(Available data)

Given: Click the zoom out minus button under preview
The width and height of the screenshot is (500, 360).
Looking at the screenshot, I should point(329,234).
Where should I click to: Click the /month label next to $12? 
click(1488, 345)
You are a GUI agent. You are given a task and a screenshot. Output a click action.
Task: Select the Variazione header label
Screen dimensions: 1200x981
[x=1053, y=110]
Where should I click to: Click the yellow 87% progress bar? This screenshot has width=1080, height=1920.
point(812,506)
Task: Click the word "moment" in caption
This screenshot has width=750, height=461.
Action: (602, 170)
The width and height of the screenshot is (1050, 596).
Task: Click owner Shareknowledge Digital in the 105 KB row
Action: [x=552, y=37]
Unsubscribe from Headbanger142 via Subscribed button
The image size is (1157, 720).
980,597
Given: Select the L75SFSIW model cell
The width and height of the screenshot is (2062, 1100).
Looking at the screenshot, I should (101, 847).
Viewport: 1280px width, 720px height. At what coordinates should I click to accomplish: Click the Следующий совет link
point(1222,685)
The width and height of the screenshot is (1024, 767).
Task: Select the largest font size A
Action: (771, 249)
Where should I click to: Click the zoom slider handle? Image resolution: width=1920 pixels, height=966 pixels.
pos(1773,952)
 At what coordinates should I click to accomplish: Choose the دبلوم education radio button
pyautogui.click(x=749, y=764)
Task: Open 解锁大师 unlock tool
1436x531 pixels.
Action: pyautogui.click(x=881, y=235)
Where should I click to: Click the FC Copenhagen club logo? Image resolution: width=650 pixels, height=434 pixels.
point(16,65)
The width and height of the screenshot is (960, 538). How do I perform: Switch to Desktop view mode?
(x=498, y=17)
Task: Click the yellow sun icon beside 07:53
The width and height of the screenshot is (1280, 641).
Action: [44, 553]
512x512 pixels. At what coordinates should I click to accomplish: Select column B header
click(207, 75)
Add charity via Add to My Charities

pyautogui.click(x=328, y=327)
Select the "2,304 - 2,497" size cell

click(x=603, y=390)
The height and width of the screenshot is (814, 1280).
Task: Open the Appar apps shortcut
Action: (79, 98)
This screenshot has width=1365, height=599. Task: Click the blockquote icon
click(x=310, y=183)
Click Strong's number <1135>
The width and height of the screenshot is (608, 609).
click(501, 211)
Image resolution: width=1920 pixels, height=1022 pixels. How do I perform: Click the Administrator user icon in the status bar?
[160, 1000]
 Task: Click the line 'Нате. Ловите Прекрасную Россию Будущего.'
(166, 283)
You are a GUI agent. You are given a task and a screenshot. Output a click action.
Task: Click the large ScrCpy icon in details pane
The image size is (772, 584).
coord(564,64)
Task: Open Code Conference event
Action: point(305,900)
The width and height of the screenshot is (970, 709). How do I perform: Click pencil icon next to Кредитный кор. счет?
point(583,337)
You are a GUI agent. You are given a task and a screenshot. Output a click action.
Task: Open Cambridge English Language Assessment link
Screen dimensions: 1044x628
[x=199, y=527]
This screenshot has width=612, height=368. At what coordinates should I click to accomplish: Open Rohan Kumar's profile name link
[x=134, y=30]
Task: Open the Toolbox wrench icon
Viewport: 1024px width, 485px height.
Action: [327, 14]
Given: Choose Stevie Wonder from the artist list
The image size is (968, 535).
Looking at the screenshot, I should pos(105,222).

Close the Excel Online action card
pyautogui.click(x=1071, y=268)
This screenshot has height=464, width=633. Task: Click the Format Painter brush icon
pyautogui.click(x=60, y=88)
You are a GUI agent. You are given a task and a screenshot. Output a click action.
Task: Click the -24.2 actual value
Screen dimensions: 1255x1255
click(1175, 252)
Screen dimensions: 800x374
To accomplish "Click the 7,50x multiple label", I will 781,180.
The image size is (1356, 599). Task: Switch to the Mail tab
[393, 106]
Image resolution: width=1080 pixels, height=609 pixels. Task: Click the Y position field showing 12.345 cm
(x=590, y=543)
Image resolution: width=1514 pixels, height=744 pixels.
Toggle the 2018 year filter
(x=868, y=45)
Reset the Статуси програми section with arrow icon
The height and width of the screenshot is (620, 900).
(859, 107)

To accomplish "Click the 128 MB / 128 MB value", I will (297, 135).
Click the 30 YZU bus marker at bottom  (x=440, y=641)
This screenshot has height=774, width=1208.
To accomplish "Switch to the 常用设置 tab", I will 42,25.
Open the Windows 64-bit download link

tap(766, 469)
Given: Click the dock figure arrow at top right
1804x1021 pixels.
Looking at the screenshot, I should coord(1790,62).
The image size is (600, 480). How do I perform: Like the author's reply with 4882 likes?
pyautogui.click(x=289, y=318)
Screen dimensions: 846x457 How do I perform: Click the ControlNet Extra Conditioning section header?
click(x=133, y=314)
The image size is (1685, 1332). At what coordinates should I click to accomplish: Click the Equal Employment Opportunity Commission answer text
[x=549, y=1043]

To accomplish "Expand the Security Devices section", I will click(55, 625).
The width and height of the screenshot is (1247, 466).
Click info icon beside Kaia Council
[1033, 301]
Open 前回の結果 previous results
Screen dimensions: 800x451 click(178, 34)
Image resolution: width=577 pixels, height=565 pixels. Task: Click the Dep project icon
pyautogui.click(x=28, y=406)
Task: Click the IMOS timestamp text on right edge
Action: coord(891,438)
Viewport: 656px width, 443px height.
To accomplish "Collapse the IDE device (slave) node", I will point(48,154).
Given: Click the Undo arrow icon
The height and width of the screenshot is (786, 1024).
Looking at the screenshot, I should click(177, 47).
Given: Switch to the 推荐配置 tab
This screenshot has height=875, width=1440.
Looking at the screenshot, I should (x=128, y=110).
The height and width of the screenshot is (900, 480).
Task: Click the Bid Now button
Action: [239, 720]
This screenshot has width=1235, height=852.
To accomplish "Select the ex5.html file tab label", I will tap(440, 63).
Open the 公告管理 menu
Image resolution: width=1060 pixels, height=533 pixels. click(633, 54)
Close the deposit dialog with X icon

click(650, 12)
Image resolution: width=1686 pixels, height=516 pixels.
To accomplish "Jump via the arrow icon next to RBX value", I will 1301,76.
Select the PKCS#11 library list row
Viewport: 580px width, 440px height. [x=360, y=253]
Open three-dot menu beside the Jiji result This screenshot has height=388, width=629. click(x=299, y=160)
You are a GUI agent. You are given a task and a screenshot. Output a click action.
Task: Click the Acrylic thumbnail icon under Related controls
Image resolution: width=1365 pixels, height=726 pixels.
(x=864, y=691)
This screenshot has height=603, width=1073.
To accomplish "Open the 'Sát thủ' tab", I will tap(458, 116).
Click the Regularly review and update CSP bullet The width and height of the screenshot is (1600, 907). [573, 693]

(End Available data)

Problem requirements: Each line of the entries above that contains "will" must be copied into the answer.

Answer to the problem:
To accomplish "Click the 7,50x multiple label", I will 781,180.
To accomplish "Click the 128 MB / 128 MB value", I will (297, 135).
To accomplish "Switch to the 常用设置 tab", I will 42,25.
To accomplish "Expand the Security Devices section", I will click(55, 625).
To accomplish "Collapse the IDE device (slave) node", I will point(48,154).
To accomplish "Select the ex5.html file tab label", I will tap(440, 63).
To accomplish "Jump via the arrow icon next to RBX value", I will 1301,76.
To accomplish "Open the 'Sát thủ' tab", I will tap(458, 116).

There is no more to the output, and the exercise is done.